== Quoted passage
“In those days there was no king in Israel. Everyone did what was right in his own eyes” (21:25; cf. 17:6; 18:1; 19:1).
The book’s conclusion is made up of two epilogues (17:1-18:31 and 19:1-21:25) that are seriously linked together (i.e., Levite stories and women stories and intra-Israel conflicts). These two epilogues do not paint a pretty picture of Israel’s condition at that time in their history. In the second epilogue (chps 19-21), we have two women stories, (1) the gruesome scene of a concubine being cut up in twelve pieces and (2) women being taken forcefully to be married off to the 600 surviving men from the Israel-inflicted slaughter of tribe of Benjamin. These two stories and scenes should shake us, leaving us a little ashamed that we’ve even read them—for none of us, men or women, are guiltless ourselves. There is no closure. No solution to the idolatry–judgment/oppression–cry for YHWH to help–God-sends-a-Judge-to-deliver cycles. No final Judge. No final deliverer. No savior. The end of the Book of Judges is a mess. Perhaps, we’ve heard the stories so many times we’ve become immune; yet, the ending is crafted to leave us speechless.
====
Required work:
1 – List each verse reference given in parentheses right after the opening quotation in the passage on the Book of Judges.
2 – Translate this sentence from the passage on the Book of Judges into Spanish: "The end of the Book of Judges is a mess."
The listing that follows has no connection to the passage on the Book of Judges.
== Raw data
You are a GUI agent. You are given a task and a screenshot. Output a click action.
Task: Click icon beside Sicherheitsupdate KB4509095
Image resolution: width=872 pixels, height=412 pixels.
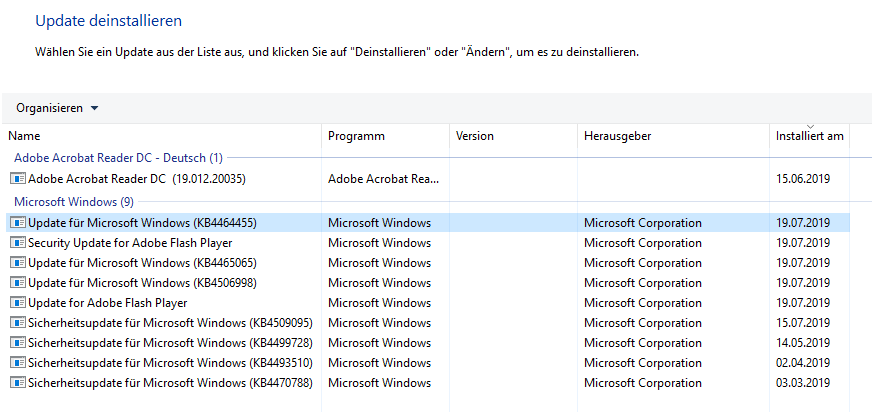point(17,323)
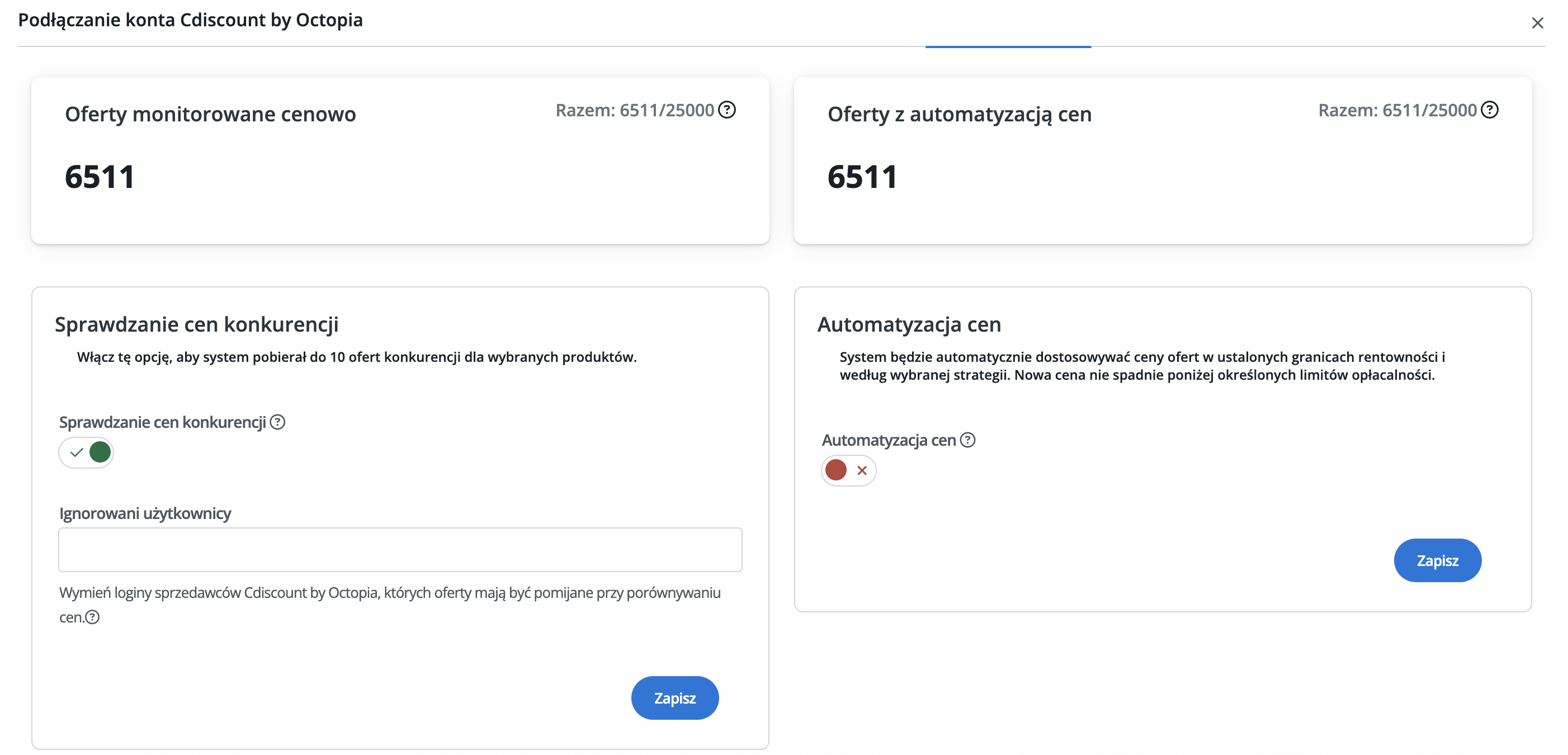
====
Results for the exercise:
1 –
21:25
17:6
18:1
19:1

2 – El final del Libro de los Jueces es un desastre.